Mayor reflects on 40-year-career

Retiring Toowoomba Region Mayor Paul Antonio reflects on a four-decade career in local government and his involvement with Pittsworth and the place he still knows as home, Millmerran.


Mayor reflects on 40-year-career - feature photo

For it was around Millmerran, of course, that it all began - the country upbringing, a love of the land, and his first steps into local government.

Cr Antonio, pictured in Pittsworth this week,   recalls among his earliest memories waiting for a new tractor to arrive at the family farm, a Fordson Kerosene with steel wheels.  And, later,  riding his pony to school in Grade 2 and getting thrown when Teddy was having an off day and having to walk home.

He completed Grade 8 at Millmerran, then high school at Gatton Agricultural High School.
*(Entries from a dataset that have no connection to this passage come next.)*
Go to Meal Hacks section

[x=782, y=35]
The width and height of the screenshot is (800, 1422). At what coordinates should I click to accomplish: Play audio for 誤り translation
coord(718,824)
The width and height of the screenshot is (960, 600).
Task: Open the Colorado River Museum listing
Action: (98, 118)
After graduating from Gatton University, with the help of his father, he bought his first land in 1969. 

“It was actually on the day man landed on the moon...  we went in to Toowoomba to settle then came home and watched the landing.”

He married  Judy and they had three children and “lived in a little tiny old house for a start.”

“Then we bought where  I am now and it’s got the original homestead off Foxwood.”

He recalls on of his very earliest days in community involvement, being asked to chair the committee for Millmerran’s centenary celebrations in 1981. 

“A good friend of mine called Harry Curtis and he said I think  we ought to do something in Millmerran to celebration the contribution of the pioneers and I can think of nothing better than to build something like a retirement village and that was the beginning of the Yalambee.

“We raised the funds and built 24 rooms and now it’s grown to have around 60 residents, and it’s been taken over by a private company.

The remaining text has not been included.